Extracted text:
▬▬▬▬▬▬▬▬▬▬

= Hubert Bradford Vickery =

Canadian-American biochemist

Hubert Bradford Vickery (28 February 1893 – 27 September 1978) was a Canadian-American plant biochemist who conducted early experiments to determine the amino acid compositions of proteins. While serving as editor of the Journal of Biological Chemistry he standardized the use of the D (dextro) and L (laevo) prefixes to indicate optical isomerism in amino acids which was later incorporated into the IUPAC standard.

== Biography ==
Vickery was born in Yarmouth, Nova Scotia, the second son of Mary Katherine Dudman and Edgar Jenkins Vickery. His father, a bookshop owner, gifted him the book Fourteen weeks in chemistry by J. Dorman Steele for Christmas at the age of twelve which initiated a lifelong interest in chemistry. He then went to Dalhousie University, graduated with honours in chemistry, and taught at a high school in Halifax. This ended in December 1917 when a nearby ship exploded and damaged the school. Vickery then worked at the Imperial Oil Company as an analytical chemist. He received an MS in 1920 and then went to study organic chemistry at Yale University under Thomas B. Osborne. He studied the hydrolysis of gliadin for his PhD in 1922 and then worked at the Connecticut Agricultural Experiment Station, New Haven. Here his work was mainly on plant biochemistry, with work on alfalfa vitamins but this led to a study of alfalfa proteins. He then began to examine the amino acid composition of proteins and went on to examine those of haemoglobin. He examined the metabolism of tobacco plants. Another major contribution was the standardization of amino acid names under the IUPAC and representations of asymmetric carbons using the prefixes d and l. He also examined the history of protein and amino acid chemistry. He published an autobiographical review of his work as a plant biochemist in 1972.

During World War II he worked with Edwin J. Cohn at Harvard and was invited in 1946 to witness the Bikini atoll atomic bomb test. Vickery taught protein chemistry at Yale University until his retirement in 1963.

▬▬▬▬▬▬▬▬▬▬

Source material:
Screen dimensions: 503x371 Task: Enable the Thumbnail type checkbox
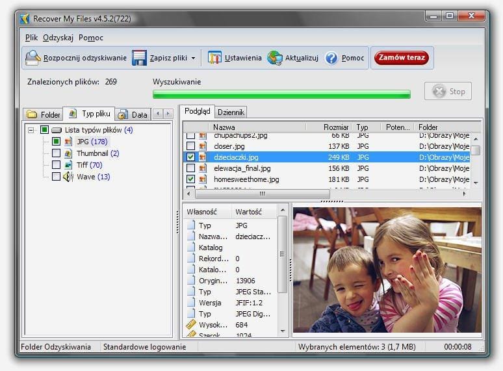(56, 153)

▬▬▬▬▬▬▬▬▬▬

What to do:
A. In the Hubert Bradford Vickery article, repeat a passage word for word, beginning at the words "Hubert Bradford Vickery (28" and stopping after the words "the IUPAC standard.".
B. Answer these questions from the Hubert Bradford Vickery article:
(i) In what town was Vickery born?
(ii) What did he study for his PhD?
(iii) In what year did he retire from teaching at Yale University?

Solutions to the tasks:
A.
Hubert Bradford Vickery (28 February 1893 – 27 September 1978) was a Canadian-American plant biochemist who conducted early experiments to determine the amino acid compositions of proteins. While serving as editor of the Journal of Biological Chemistry he standardized the use of the D (dextro) and L (laevo) prefixes to indicate optical isomerism in amino acids which was later incorporated into the IUPAC standard.

B.
(i) Yarmouth, Nova Scotia
(ii) The hydrolysis of gliadin
(iii) 1963